[주어진 과제 1]
아래 Missing Number 본문에서 "268. Missing Number" 문구가 있는 곳부터 시작해 "from the array." 문구까지 나온 뒤 끝나는 부분을 한 글자도 고치지 말고 반환하세요.

--- 본문 발췌 ---

(Leet Code c++)Missing Number

268. Missing Number

 

Given an array nums containing n distinct numbers in the range [0, n], return the only number in the range that is missing from the array.

Follow up: Could you implement a solution using only O(1) extra space complexity and O(n) runtime complexity?

 

Example 1:

Input: nums = [3,0,1] Output: 2 Explanation: n = 3 since there are 3 numbers, so all numbers are in the range [0,3]. 2 is the missing number in the range since it does not appear in nums.

Example 2:

Input: nums = [0,1] Output: 2 Explanation: n = 2 since there are 2 numbers, so all numbers are in the range [0,2]. 2 is the missing number in the range since it does not appear in nums.

Example 3:

Input: nums = [9,6,4,2,3,5,7,0,1] Output: 8 Explanation: n = 9 since there are 9 numbers, so all numbers are in the range [0,9]. 8 is the missing number in the range since it does not appear in nums.

Example 4:

Input: nums = [0] Output: 1 Explanation: n = 1 since there is 1 number, so all numbers are in the range [0,1]. 1 is the missing number in the range since it does not appear in nums.

 

Constraints:

• n == nums.length
• 1 <= n <= 104
• 0 <= nums[i] <= n
• All the numbers of nums are unique.

주어진 nums 벡터의 원소는 유니크하다.

그러기 때문에 nums.size() + 1의 bool형 벡터를 선언하고, 여기서 false인 수를 리턴하면 된다.

 

우선 nums.size()만큼 for문을 실행.

nums의 원소를 check에서 true로 바꿔준다.

 

for문이 끝나면 다시 check for문을 실행하여 빠진 수(false인 원소)를 바로 리턴하면 된다.

class Solution {
public:
    int missingNumber(vector<int>& nums) {
        vector<bool> check(nums.size() + 1, false);
        int len = nums.size();
        
        for(int i = 0; i < len; i++){
            check[nums[i]] = true;
        }
        
        for(int i = 0; i < check.size(); i++){
            if(!check[i]){
                return i;
            }
        }
        
        return 0;
    }
};

--- 제공 데이터 ---

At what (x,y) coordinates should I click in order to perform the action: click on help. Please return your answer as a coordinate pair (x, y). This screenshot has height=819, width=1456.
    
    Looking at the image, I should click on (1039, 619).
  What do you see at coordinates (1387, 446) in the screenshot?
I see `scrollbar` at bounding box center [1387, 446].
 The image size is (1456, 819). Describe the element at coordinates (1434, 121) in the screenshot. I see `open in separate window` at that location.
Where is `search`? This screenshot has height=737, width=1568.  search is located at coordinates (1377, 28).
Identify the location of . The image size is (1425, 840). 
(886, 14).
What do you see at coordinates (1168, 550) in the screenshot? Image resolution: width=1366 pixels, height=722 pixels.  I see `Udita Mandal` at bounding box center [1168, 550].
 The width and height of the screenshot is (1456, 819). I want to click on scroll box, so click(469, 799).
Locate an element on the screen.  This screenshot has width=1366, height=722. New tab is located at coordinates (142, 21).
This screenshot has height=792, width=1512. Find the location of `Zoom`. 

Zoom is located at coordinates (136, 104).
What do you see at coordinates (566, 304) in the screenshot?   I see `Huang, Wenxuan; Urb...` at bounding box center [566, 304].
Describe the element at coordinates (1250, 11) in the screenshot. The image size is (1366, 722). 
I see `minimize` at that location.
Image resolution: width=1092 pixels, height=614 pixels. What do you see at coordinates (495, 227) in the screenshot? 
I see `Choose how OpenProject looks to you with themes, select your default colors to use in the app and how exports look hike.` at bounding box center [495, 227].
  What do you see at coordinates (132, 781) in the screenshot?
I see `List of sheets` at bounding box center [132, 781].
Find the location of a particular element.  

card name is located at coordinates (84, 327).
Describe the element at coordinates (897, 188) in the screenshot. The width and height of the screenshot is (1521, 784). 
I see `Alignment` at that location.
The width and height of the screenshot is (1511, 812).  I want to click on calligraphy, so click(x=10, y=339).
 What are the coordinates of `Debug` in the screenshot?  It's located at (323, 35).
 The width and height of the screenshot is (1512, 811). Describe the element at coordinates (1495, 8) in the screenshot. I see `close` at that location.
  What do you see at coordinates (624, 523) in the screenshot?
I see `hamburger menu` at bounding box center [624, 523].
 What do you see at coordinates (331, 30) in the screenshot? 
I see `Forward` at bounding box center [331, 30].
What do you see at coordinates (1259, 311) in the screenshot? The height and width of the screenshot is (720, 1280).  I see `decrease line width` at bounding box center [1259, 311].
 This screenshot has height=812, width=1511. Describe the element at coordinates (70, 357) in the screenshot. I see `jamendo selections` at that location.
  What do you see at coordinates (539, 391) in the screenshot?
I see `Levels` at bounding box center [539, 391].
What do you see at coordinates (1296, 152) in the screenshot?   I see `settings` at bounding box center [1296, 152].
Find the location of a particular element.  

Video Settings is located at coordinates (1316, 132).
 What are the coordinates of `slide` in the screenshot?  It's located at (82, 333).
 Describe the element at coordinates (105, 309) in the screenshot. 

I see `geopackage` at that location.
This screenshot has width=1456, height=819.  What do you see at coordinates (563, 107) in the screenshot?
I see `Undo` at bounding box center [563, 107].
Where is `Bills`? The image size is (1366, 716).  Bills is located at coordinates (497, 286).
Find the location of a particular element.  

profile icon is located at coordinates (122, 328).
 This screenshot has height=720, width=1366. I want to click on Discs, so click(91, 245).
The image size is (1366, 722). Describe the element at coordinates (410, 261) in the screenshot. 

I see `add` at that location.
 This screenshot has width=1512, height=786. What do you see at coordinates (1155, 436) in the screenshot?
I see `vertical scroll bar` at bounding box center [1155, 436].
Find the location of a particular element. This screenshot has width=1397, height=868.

---

[주어진 과제 2]
위 기록 가운데 "should" 문자열이 들어 있는 줄을 빠짐없이 나열하세요.

[전체 출력 1]
268. Missing Number

 

Given an array nums containing n distinct numbers in the range [0, n], return the only number in the range that is missing from the array.

[전체 출력 2]
At what (x,y) coordinates should I click in order to perform the action: click on help. Please return your answer as a coordinate pair (x, y). This screenshot has height=819, width=1456.
    Looking at the image, I should click on (1039, 619).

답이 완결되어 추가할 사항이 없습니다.